Стало выясняться, что небольшая кучка матросов была определенно настроена против меня, но не меньше их было и на моей стороне. Что же представляли собою остальные люди? Толпу без определенного заранее плана — толпу, капризную и страшную, меняющую свое направление, как морской ветер, электризуемую положительным и отрицательным током в зависимости от того, какой оратор взойдет на трибуну. Я смотрел на своих бывших подчиненных и удивлялся, потому что впервые видел их такими. Здесь человек терял свою самостоятельность и сам не знал, на что он будет способен через пять минут: он может быть палачом с таким же успехом, как и всепрощающим Христом. Каждая личность напоминала звено в якорном канате. Кто-то беспокоил этот канат — то тяжелый якорь тянул его на морское дно, то брашпиль выбирал его обратно, а звенья, лишенные самостоятельности, только раздражающе лязгали и громыхали.

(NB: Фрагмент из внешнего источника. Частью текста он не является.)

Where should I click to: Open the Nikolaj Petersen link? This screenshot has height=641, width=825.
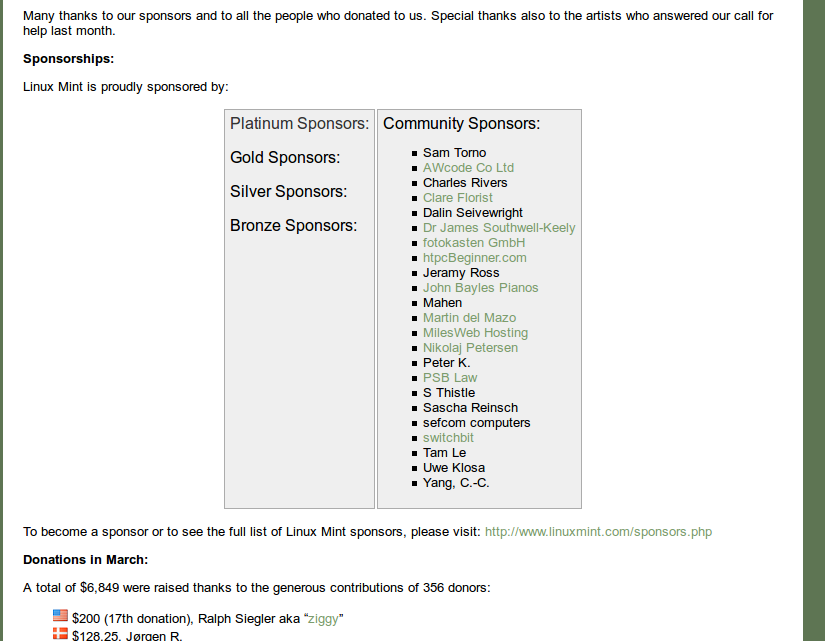point(470,348)
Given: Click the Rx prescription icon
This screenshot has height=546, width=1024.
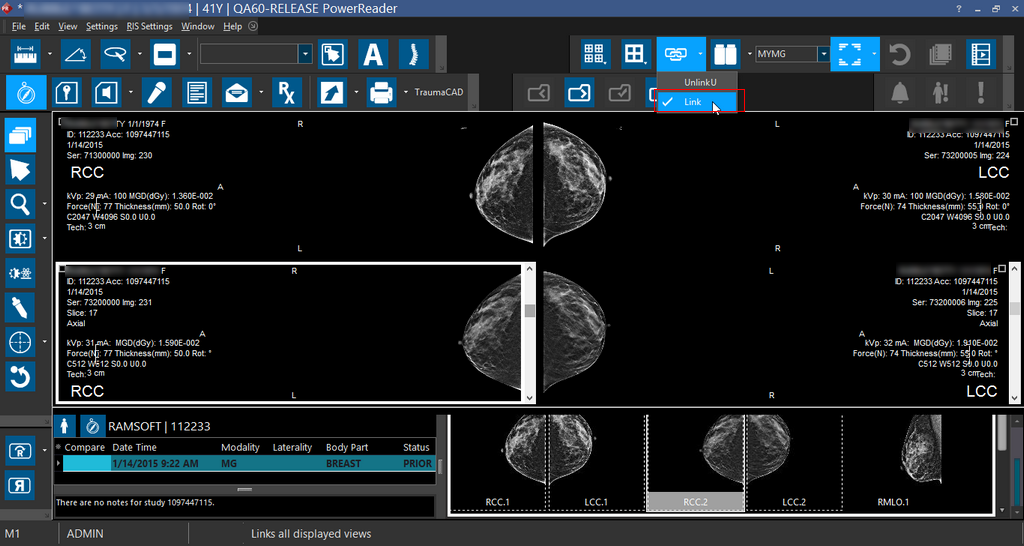Looking at the screenshot, I should [285, 93].
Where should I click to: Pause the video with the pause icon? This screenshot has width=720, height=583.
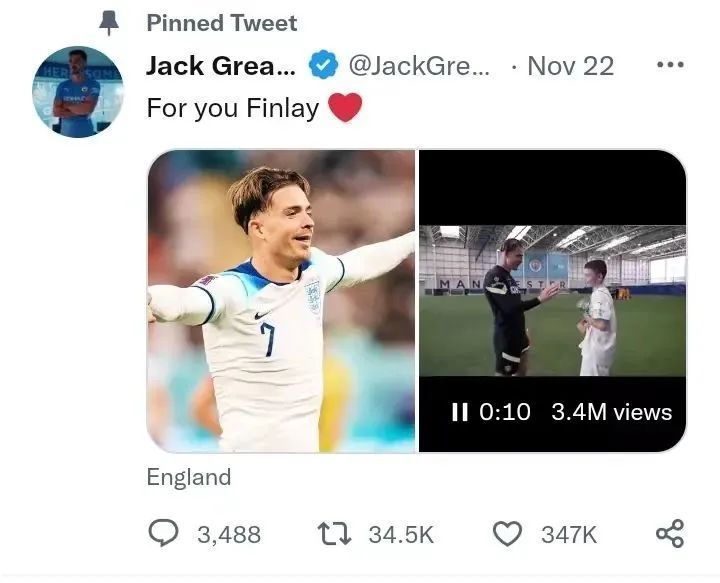point(460,412)
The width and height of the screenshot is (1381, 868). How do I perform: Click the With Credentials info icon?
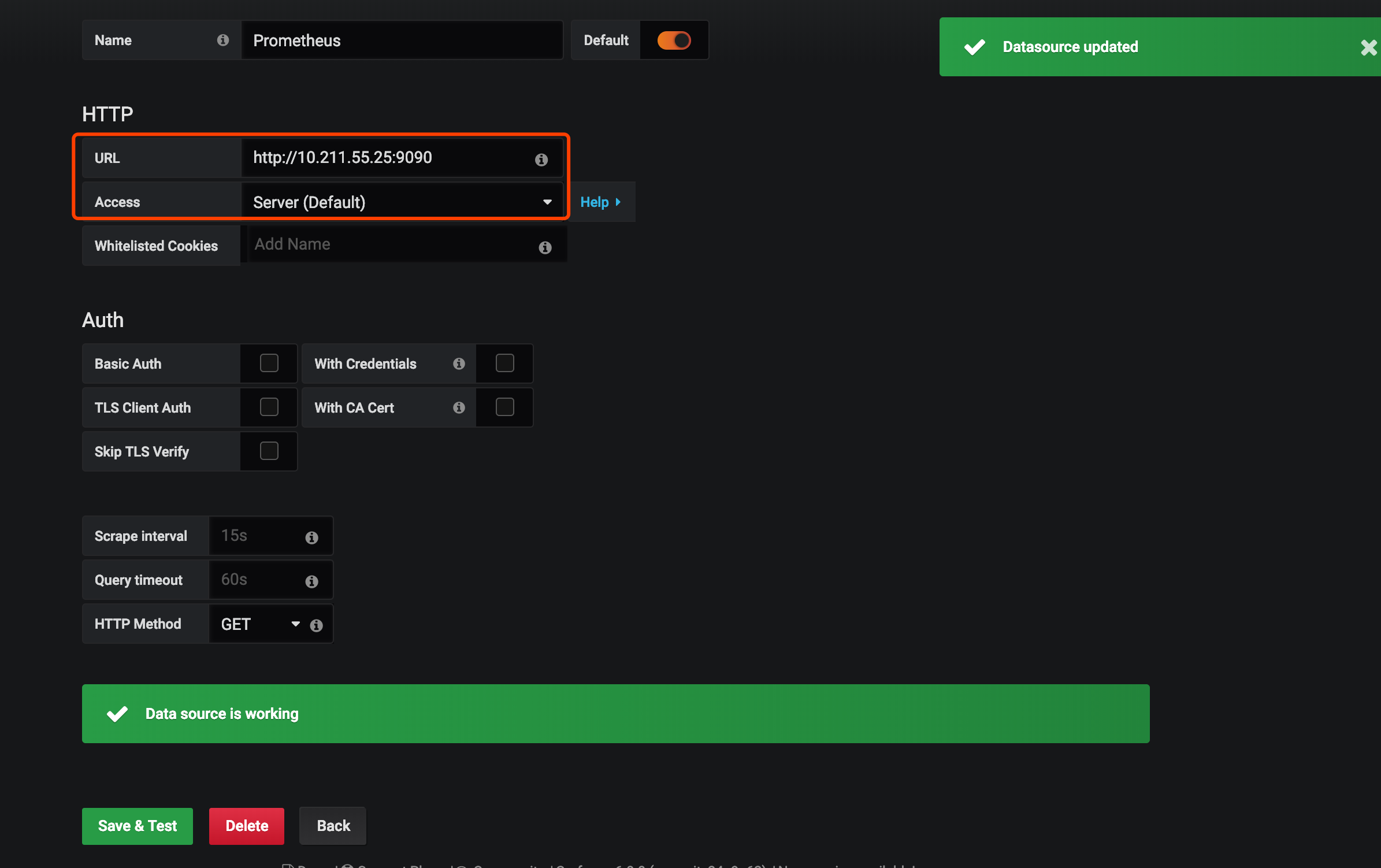(459, 363)
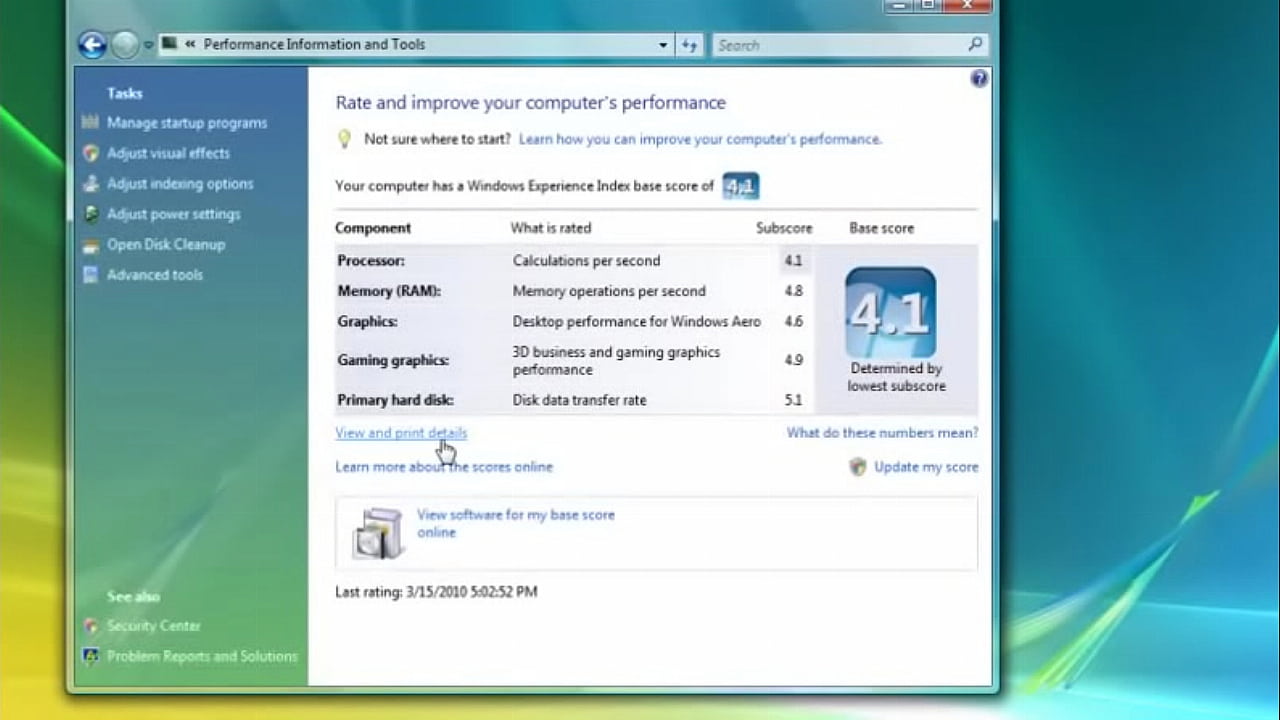Image resolution: width=1280 pixels, height=720 pixels.
Task: Focus the Search input field
Action: (x=838, y=45)
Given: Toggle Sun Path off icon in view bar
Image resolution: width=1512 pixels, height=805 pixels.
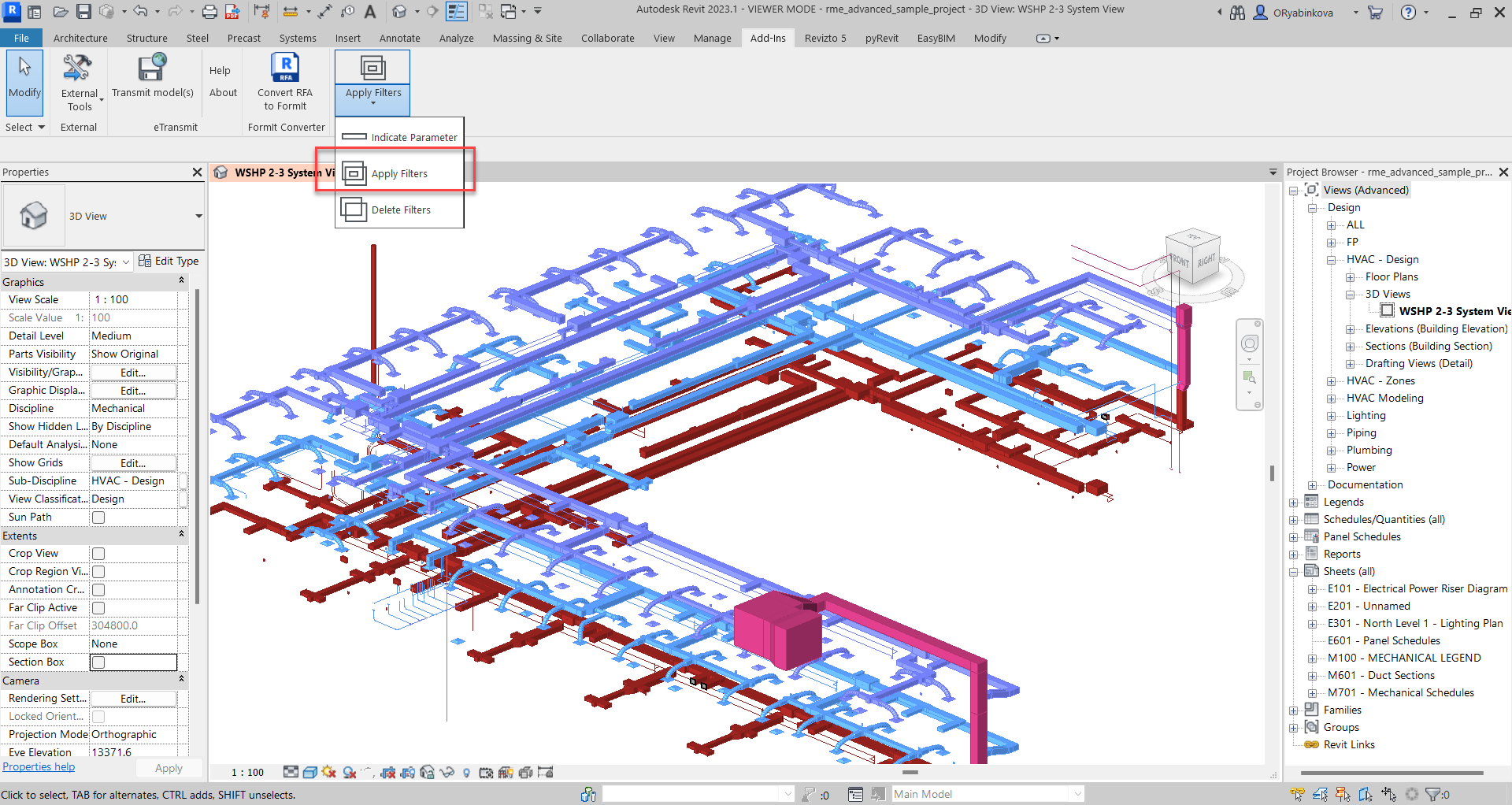Looking at the screenshot, I should (329, 773).
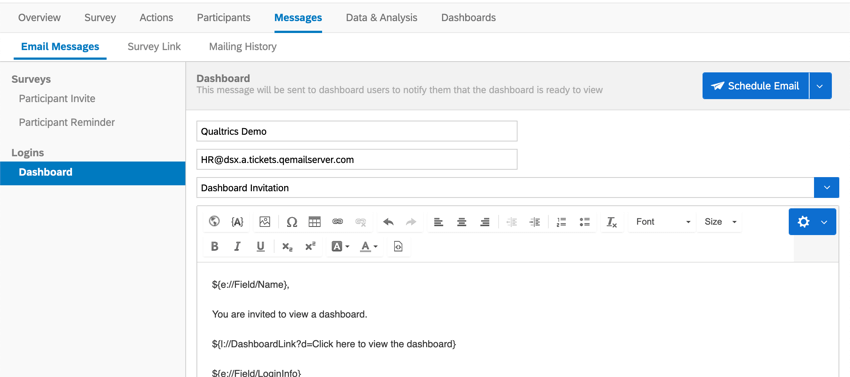Image resolution: width=850 pixels, height=377 pixels.
Task: Toggle underline formatting
Action: pyautogui.click(x=260, y=246)
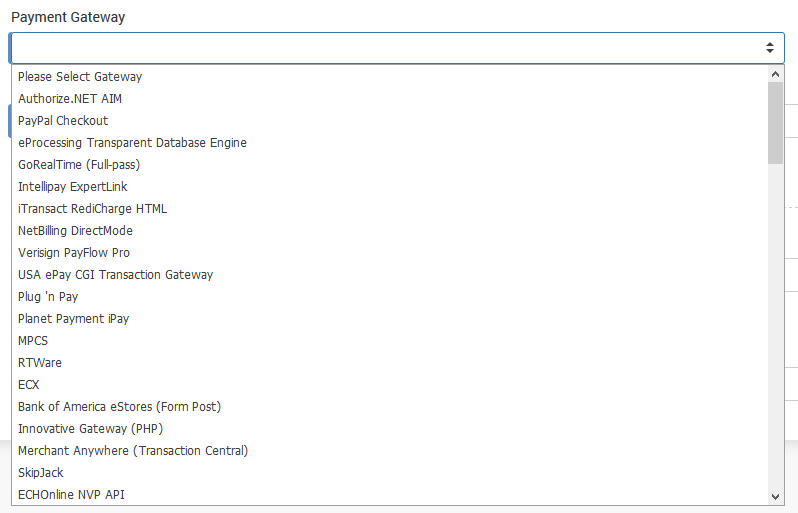Open the Payment Gateway dropdown arrow
The width and height of the screenshot is (798, 513).
(x=769, y=48)
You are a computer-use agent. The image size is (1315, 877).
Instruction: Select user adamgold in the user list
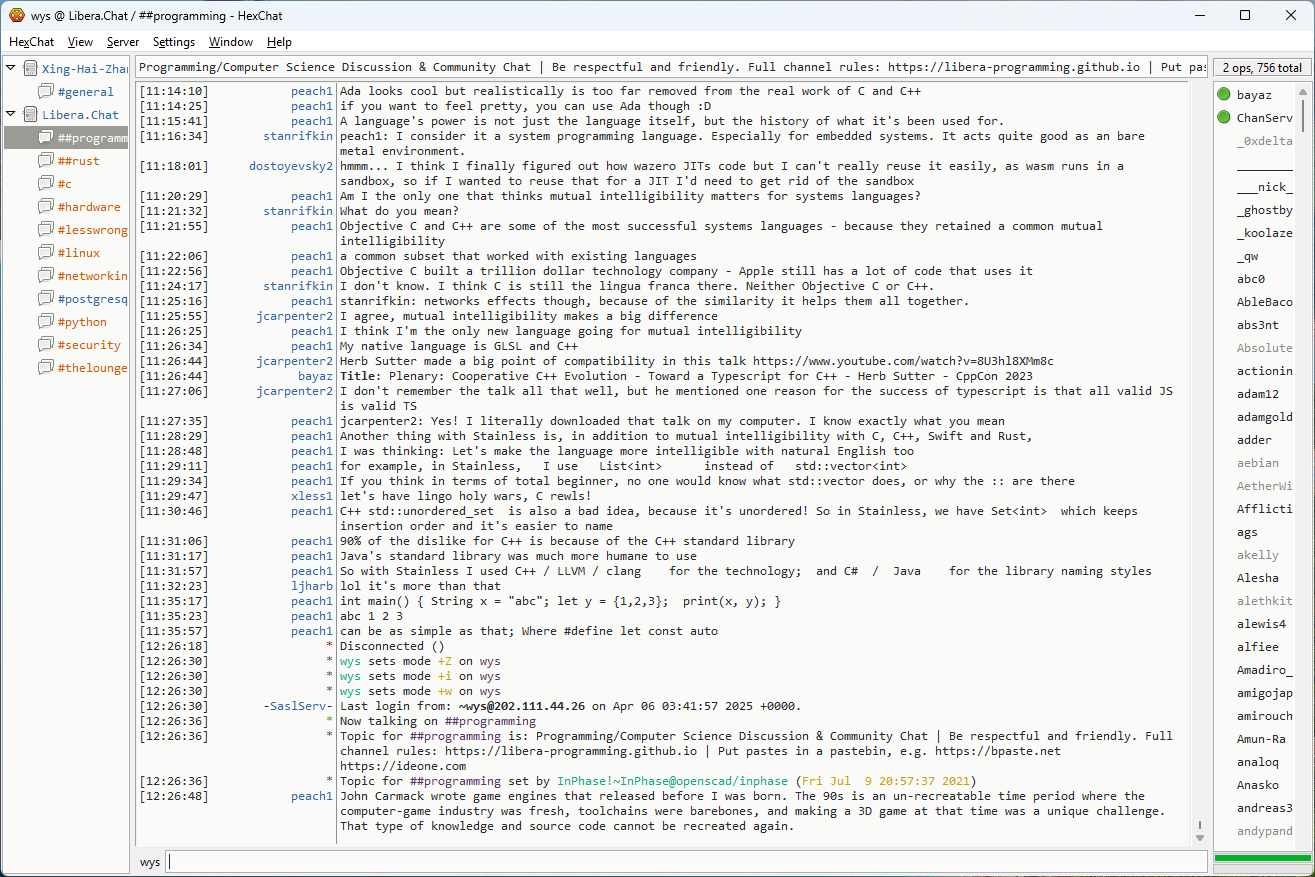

На трибуне появилась новая фигура — боцманмат Хрущев. Я никак не ожидал, чтобы этот человек выступил против меня. Я знал его как ретивого службиста, хитрого и злого, подхалимствующего перед начальством. Это был высокий парень, сильный и гибкий. Достаточно бывало бровью повести, — он уже знал, что нужно делать. Когда он поднялся на опрокинутый ящик, я посмотрел на его лицо, властное, в короткой рыжей щетине, отливающей красною медью. Он отвел круглые, как у совы, глаза в сторону и почти завопил:
— Товарищи, судите меня: я был жесток с матросами, каюсь, как у попа на духу, — многим попадало от меня. Только прошу разобраться вперед: кто был причиной всему этому? С меня спрашивали — я и мурыжил команду. Я приведу маленький пример. Вот стоит рядом со мною наш уважаемый председатель радист Смирнов. Все мы его любим как лучшего товарища. Башка! Справедливый человек! Против него никто худого слова не скажет. А взять его теперь на кого-нибудь толкнуть, так толкнуть, чтобы он тому человеку, скажем, головою зубы выбил. Кто тогда, по-вашему, будет виноват: радист Смирнов или те, кто толкнул его?..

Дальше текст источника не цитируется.